AFTER MY BROTHER died, everything fell apart. It was like that trial had ripped off the outside layer of skin, and what was left of my family was just a lot of blood and guts with nothing to hold it together anymore. My father split and went to live in a condo where everything was green—the walls, the carpet, the toilet, the stove—and every time I visited, I couldn’t help but feel queasy. My mother started drinking—a glass of wine with lunch and then the whole bottle. She lost her job as a paraprofessional at the elementary school when she passed out on the playground and her charge—a kid with Down syndrome—fell off the monkey bars and broke her wrist. A week later we put everything we owned into a U-Haul and moved in with my grandfather.

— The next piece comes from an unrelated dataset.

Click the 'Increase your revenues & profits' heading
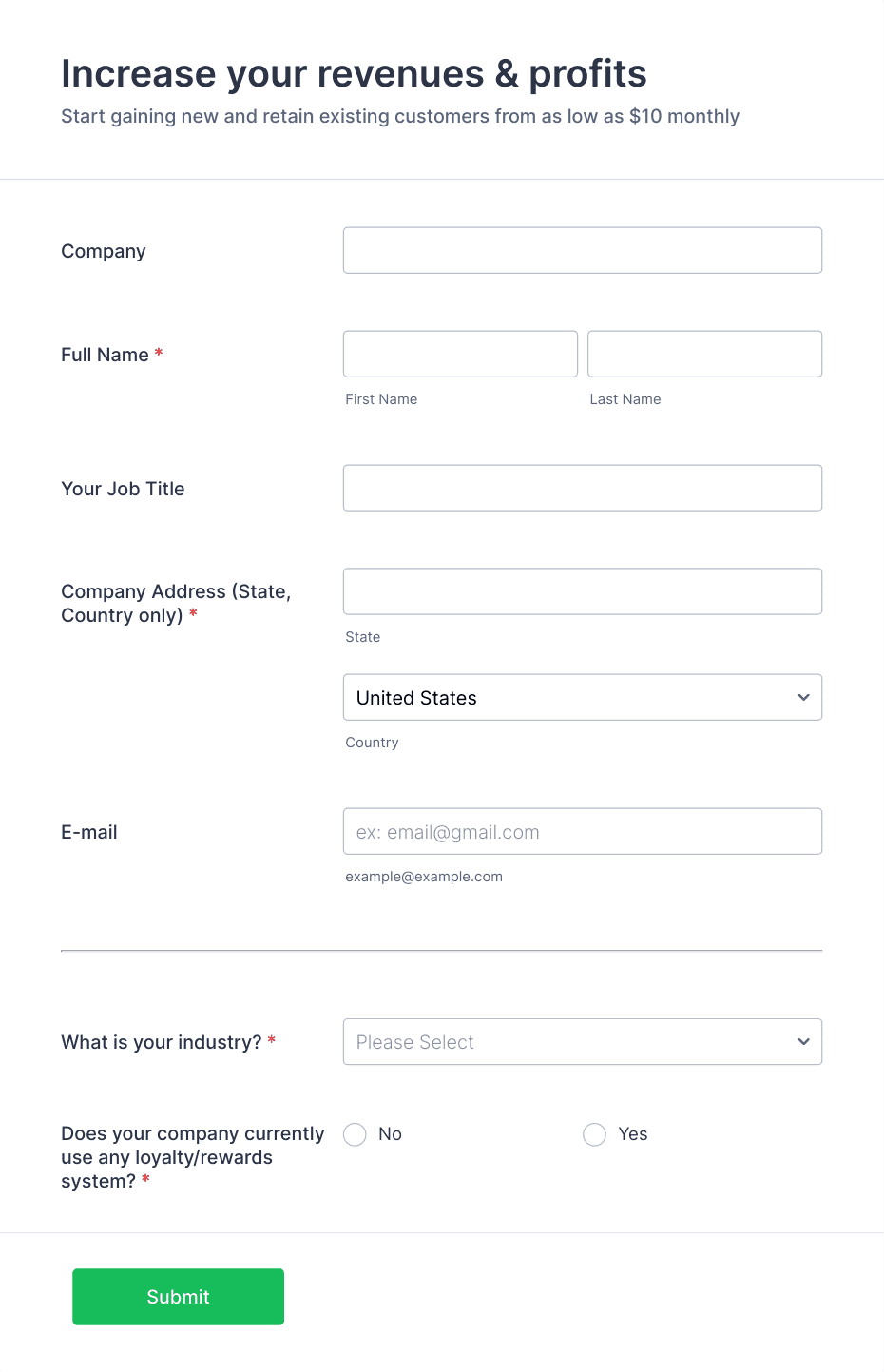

Gramps was a vet who had never stopped fighting a war. I didn’t know him all that well, because he’d never liked my dad, but now that that obstacle was out of the way, he took it upon himself to raise me the way he thought I should have been raised all along. My parents, he said, had been too soft on me, and I was a sissy. He was going to toughen me up. He’d wake me up at dawn on weekends and drag me into the woods for what he called Basic Training. I learned how to tell poisonous berries apart from the ones you could eat. I was able to identify scat so I could track animals. I could tell time by the position of the sun. It was sort of like Boy Scouts, except that my grandfather’s lessons were punctuated by stories of the gooks he fought in Vietnam, of jungles that would swallow you if you let them, of the smell of a man being burned alive.
One weekend he decided to take me camping. The fact that it was only six degrees outside and that snow was predicted did not matter. We drove to the edge of the Northeast Kingdom, close to the Canadian border. I went to the bathroom, and when I came back out my grandfather was gone.

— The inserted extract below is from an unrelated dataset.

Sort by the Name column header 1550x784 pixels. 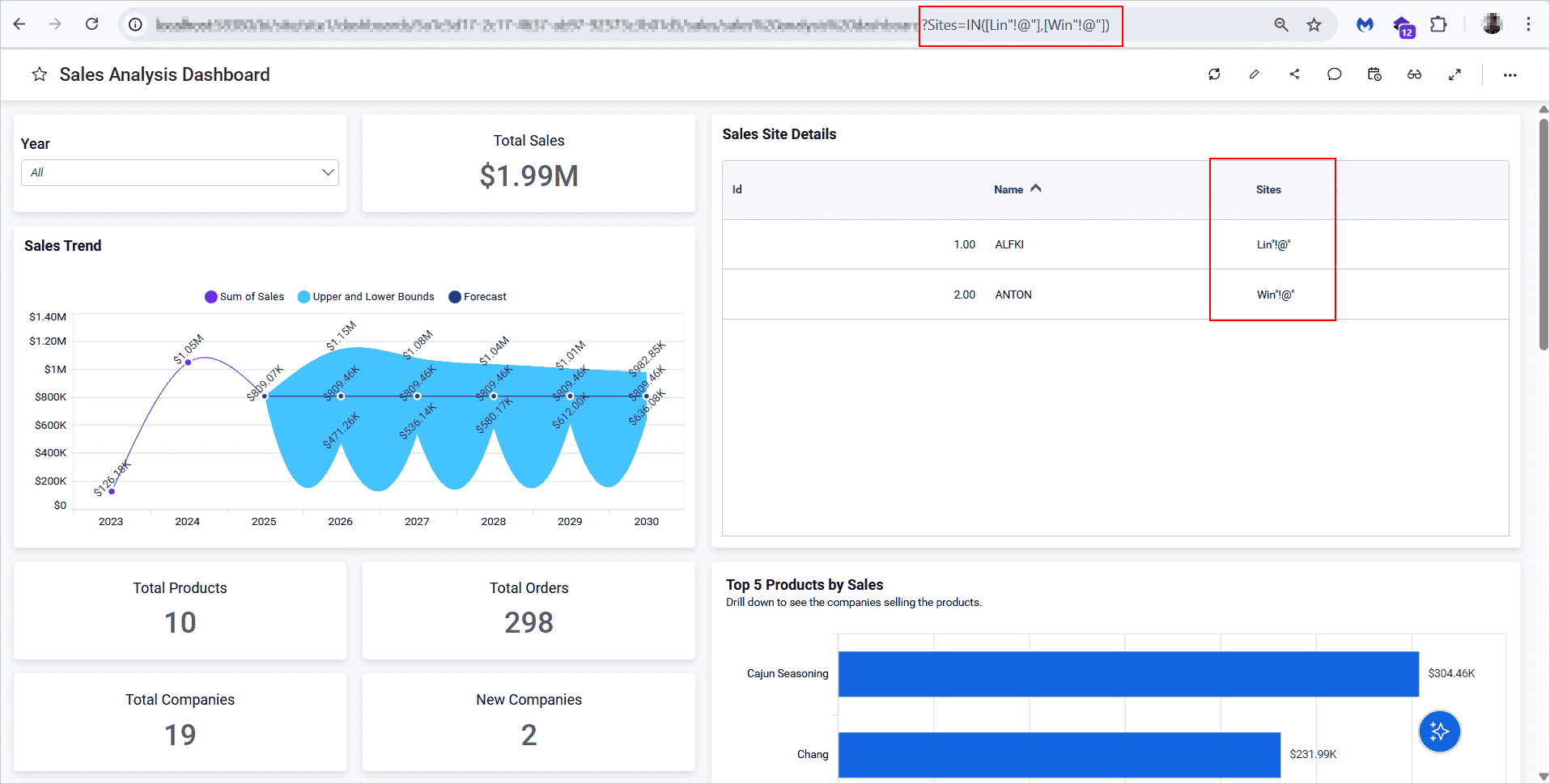click(x=1009, y=189)

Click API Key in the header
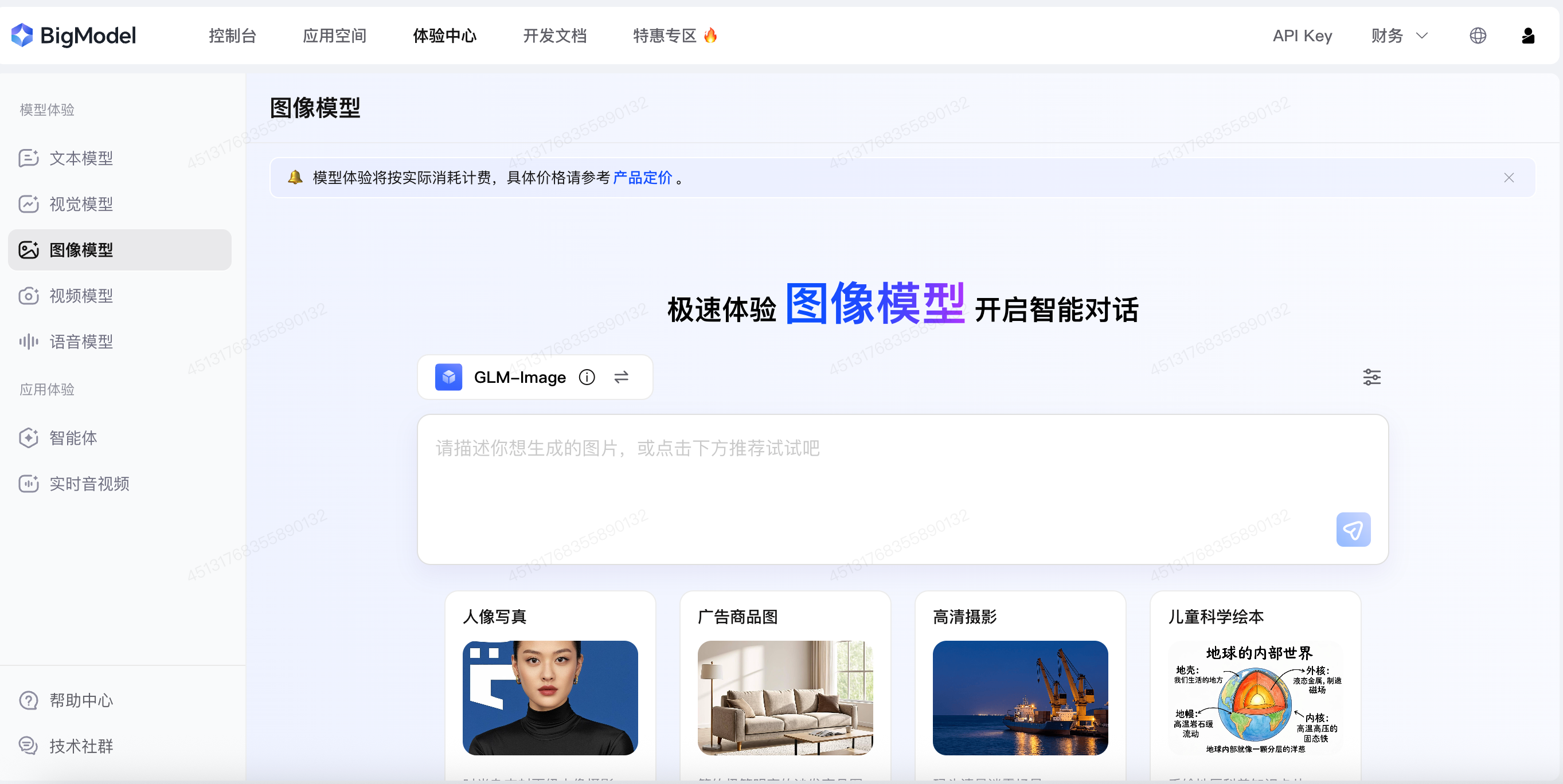coord(1302,36)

His truck, which had been parked at a pump, was missing. The only hints that he’d been there at all were the impressions of the tire tracks in the snow. He’d left with my backpack, my sleeping bag, and the tent. I went into the gas station again and asked the attendant if she knew what had happened to the guy in the blue truck, but she just shook her head. “Comment?” she said, pretending like she didn’t even speak English even though she was still technically in Vermont.
I had my coat, but no hat or mittens—they were still in the truck. I counted sixty-seven cents in my pocket. I waited until another customer pulled into the gas station and then, when the cashier was occupied, I shoplifted a pair of gloves and a hunter-orange hat and a bottle of soda.